Records from a collection:
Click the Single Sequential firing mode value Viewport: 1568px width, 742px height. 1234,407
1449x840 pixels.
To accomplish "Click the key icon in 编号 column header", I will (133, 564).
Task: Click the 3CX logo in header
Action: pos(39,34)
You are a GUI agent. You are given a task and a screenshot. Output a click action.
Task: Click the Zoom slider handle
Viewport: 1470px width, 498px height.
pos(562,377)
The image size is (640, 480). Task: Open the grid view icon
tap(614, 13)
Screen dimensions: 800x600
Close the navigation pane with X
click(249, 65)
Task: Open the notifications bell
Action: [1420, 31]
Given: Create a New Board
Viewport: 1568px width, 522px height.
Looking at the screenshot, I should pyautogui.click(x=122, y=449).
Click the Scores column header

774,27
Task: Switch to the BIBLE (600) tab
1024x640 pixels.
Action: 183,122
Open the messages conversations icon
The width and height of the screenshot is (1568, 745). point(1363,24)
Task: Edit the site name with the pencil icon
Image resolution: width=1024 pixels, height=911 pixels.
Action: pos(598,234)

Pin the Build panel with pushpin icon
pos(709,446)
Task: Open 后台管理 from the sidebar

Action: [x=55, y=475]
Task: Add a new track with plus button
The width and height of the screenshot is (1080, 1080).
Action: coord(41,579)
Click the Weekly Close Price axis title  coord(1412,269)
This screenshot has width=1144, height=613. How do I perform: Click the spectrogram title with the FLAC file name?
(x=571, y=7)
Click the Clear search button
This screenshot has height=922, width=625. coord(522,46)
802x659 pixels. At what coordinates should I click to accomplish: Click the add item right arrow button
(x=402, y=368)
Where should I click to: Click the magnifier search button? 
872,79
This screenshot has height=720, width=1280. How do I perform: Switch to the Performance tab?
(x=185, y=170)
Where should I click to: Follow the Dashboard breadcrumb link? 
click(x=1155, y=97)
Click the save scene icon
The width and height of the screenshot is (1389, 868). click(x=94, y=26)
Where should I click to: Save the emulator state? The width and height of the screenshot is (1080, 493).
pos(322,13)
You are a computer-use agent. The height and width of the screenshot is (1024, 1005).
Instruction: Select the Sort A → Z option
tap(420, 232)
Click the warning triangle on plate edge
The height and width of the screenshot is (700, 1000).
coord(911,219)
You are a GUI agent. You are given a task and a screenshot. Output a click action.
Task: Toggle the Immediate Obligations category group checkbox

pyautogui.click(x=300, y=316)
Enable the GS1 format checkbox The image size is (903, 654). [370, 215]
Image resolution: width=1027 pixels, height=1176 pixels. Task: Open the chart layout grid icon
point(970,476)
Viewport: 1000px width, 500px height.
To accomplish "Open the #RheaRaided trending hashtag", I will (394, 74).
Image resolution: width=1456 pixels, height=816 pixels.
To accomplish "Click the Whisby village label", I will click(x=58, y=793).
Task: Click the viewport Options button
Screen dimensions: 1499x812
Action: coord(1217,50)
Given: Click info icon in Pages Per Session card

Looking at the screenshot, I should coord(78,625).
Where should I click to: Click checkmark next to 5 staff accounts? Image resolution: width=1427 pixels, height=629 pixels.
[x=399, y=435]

What is expected:
Reproduce all the records above, swapping "Screen dimensions" for "Display size" and leaving everything else unchanged.

Solution to this task:
Click the Single Sequential firing mode value Viewport: 1568px width, 742px height. 1234,407
1449x840 pixels.
To accomplish "Click the key icon in 编号 column header", I will (133, 564).
Task: Click the 3CX logo in header
Action: pos(39,34)
You are a GUI agent. You are given a task and a screenshot. Output a click action.
Task: Click the Zoom slider handle
Viewport: 1470px width, 498px height.
pos(562,377)
The image size is (640, 480). Task: Open the grid view icon
tap(614, 13)
Display size: 800x600
Close the navigation pane with X
click(249, 65)
Task: Open the notifications bell
Action: [1420, 31]
Given: Create a New Board
Viewport: 1568px width, 522px height.
Looking at the screenshot, I should pyautogui.click(x=122, y=449).
Click the Scores column header

774,27
Task: Switch to the BIBLE (600) tab
1024x640 pixels.
Action: 183,122
Open the messages conversations icon
The width and height of the screenshot is (1568, 745). point(1363,24)
Task: Edit the site name with the pencil icon
Image resolution: width=1024 pixels, height=911 pixels.
Action: pos(598,234)

Pin the Build panel with pushpin icon
pos(709,446)
Task: Open 后台管理 from the sidebar

Action: [x=55, y=475]
Task: Add a new track with plus button
The width and height of the screenshot is (1080, 1080).
Action: coord(41,579)
Click the Weekly Close Price axis title  coord(1412,269)
This screenshot has width=1144, height=613. How do I perform: Click the spectrogram title with the FLAC file name?
(x=571, y=7)
Click the Clear search button
This screenshot has height=922, width=625. coord(522,46)
802x659 pixels. At what coordinates should I click to accomplish: Click the add item right arrow button
(x=402, y=368)
Where should I click to: Click the magnifier search button? 
872,79
This screenshot has height=720, width=1280. How do I perform: Switch to the Performance tab?
(x=185, y=170)
Where should I click to: Follow the Dashboard breadcrumb link? 
click(x=1155, y=97)
Click the save scene icon
The width and height of the screenshot is (1389, 868). click(x=94, y=26)
Where should I click to: Save the emulator state? The width and height of the screenshot is (1080, 493).
pos(322,13)
You are a computer-use agent. The height and width of the screenshot is (1024, 1005).
Instruction: Select the Sort A → Z option
tap(420, 232)
Click the warning triangle on plate edge
The height and width of the screenshot is (700, 1000).
coord(911,219)
You are a GUI agent. You are given a task and a screenshot. Output a click action.
Task: Toggle the Immediate Obligations category group checkbox

pyautogui.click(x=300, y=316)
Enable the GS1 format checkbox The image size is (903, 654). [370, 215]
Image resolution: width=1027 pixels, height=1176 pixels. Task: Open the chart layout grid icon
point(970,476)
Viewport: 1000px width, 500px height.
To accomplish "Open the #RheaRaided trending hashtag", I will (394, 74).
Image resolution: width=1456 pixels, height=816 pixels.
To accomplish "Click the Whisby village label", I will click(x=58, y=793).
Task: Click the viewport Options button
Display size: 1499x812
Action: coord(1217,50)
Given: Click info icon in Pages Per Session card

Looking at the screenshot, I should coord(78,625).
Where should I click to: Click checkmark next to 5 staff accounts? Image resolution: width=1427 pixels, height=629 pixels.
[x=399, y=435]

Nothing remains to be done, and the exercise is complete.